>>>

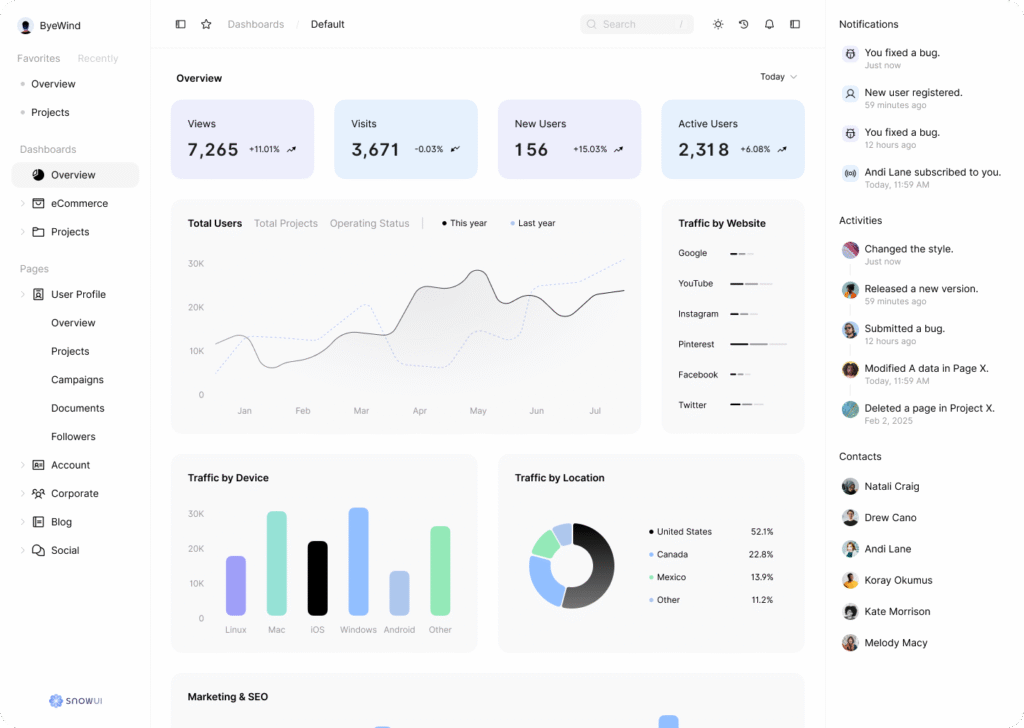Collapse the User Profile section
Image resolution: width=1024 pixels, height=728 pixels.
[x=23, y=295]
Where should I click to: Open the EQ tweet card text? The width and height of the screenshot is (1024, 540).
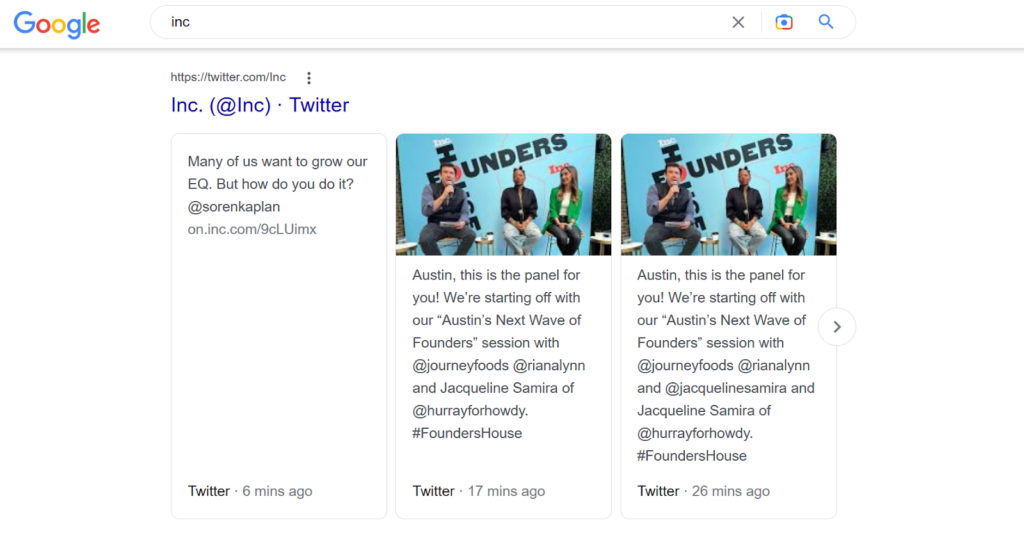pyautogui.click(x=277, y=172)
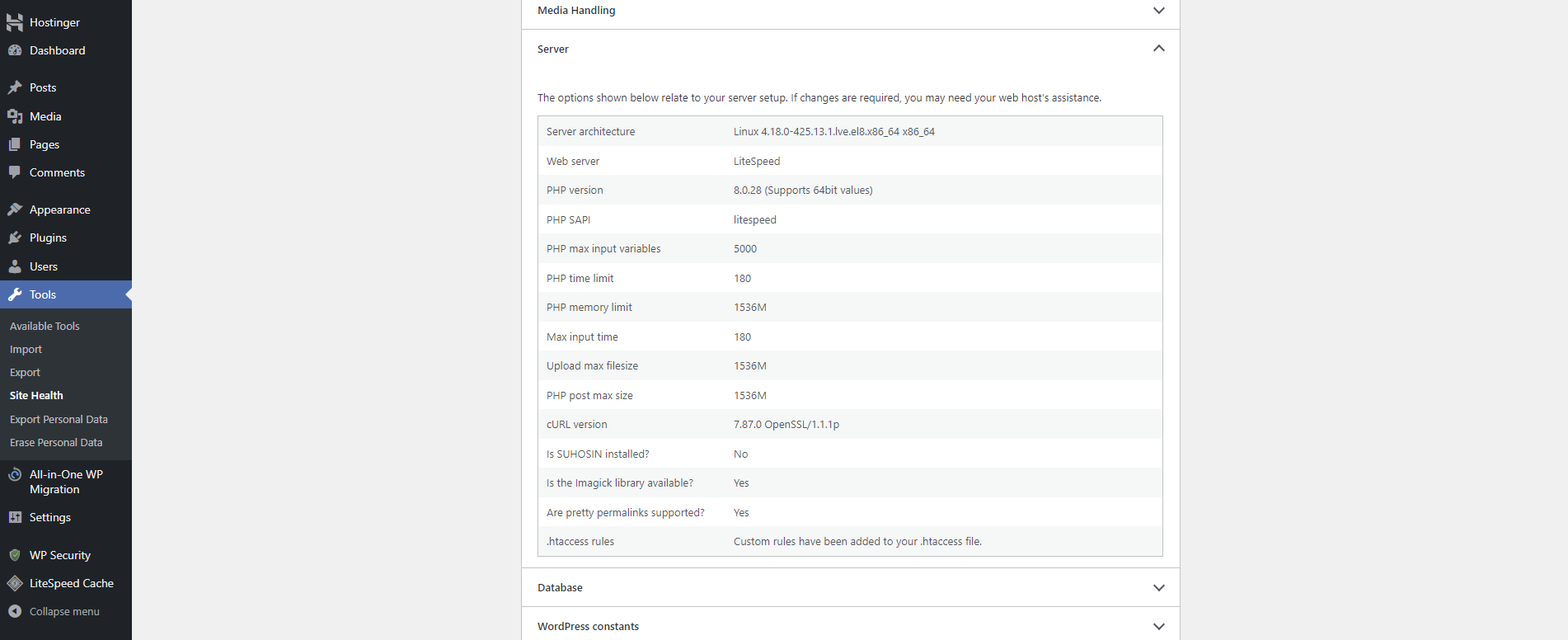The height and width of the screenshot is (640, 1568).
Task: Click the Media library icon
Action: pyautogui.click(x=15, y=116)
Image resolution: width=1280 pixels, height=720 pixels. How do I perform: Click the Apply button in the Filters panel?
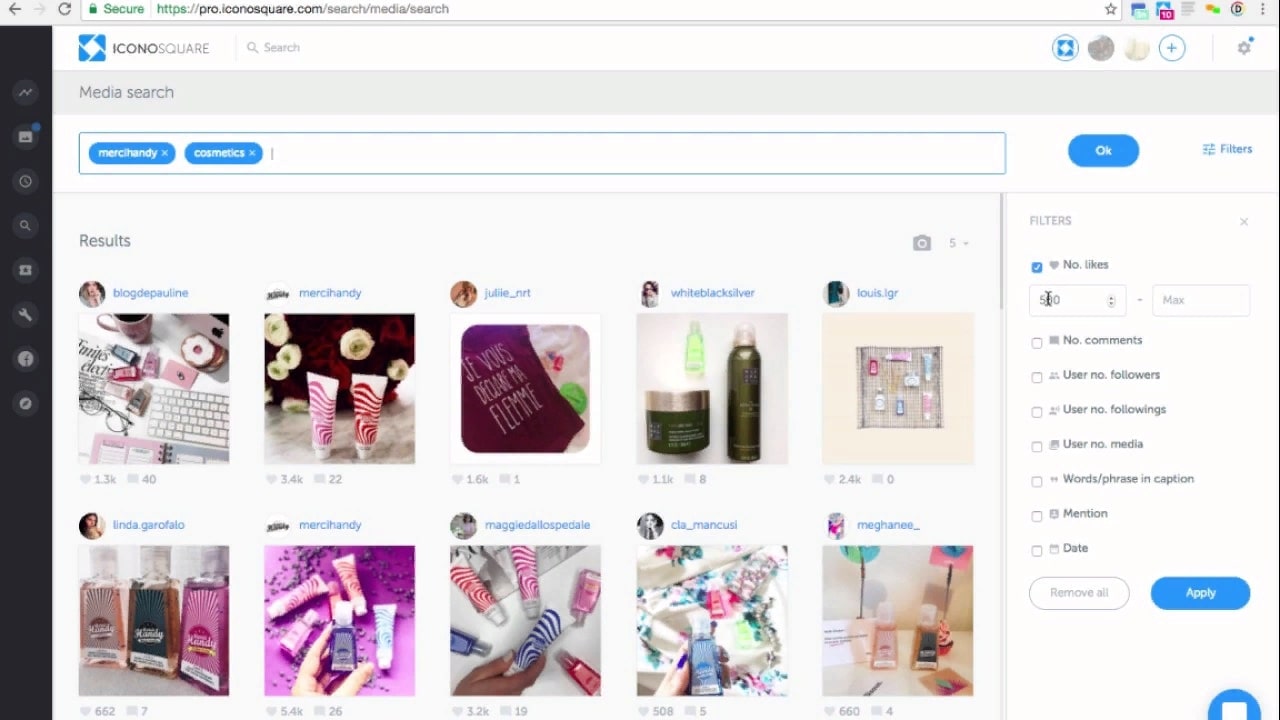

<<<

# Work instructions
Each line from the line containing "Where should I" through the last line above must be written out exactly, and every picture must be omitted.

# Written answer
Where should I click to: Open the EQ tweet card text? The width and height of the screenshot is (1024, 540).
pyautogui.click(x=277, y=172)
The height and width of the screenshot is (640, 1568).
Task: Click the Media library icon
Action: pyautogui.click(x=15, y=116)
Image resolution: width=1280 pixels, height=720 pixels. How do I perform: Click the Apply button in the Filters panel?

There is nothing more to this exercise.